The more advanced you are as a trainer, the higher the intensities you train at, and this isn't because you are doing heavier weights, it is because you are more able to push through the mental and physical pain barriers thereby placing greater stress on your muscles.

As the saying goes, "your muscles don't get stronger lifting weights, they get stronger in the resting days after you train". Exercise scientists are not yet able to say exactly how long our muscles should rest in order to produce the most positive training adaptation before we train again. It only makes sense to H.I.T trainers that the higher the intensity you train, the more rest you need in order to gain the most beneficial growth production period.
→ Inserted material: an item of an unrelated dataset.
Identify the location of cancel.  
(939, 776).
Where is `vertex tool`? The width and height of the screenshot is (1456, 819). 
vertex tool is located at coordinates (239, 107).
Superslow High Intensity Training is an intelligent strength training routine. It requires you to properly load your muscles without the influence of momentum and intelligently do what nature requires to stimulate the adaptation mechanism into motion.

Plenty of trainers around the world have benefitted enormously from Superslow H.I.T., however, in terms of scientific research, plenty of articles have shown there is no significant difference from the benefits of doing either single-set H.I.T or conventional multiple-set strength training.

H.I.T. is simply a different way to train, a more advanced way to train..... but is also smarter and more safer way to train. Give it a go, and you be the judge!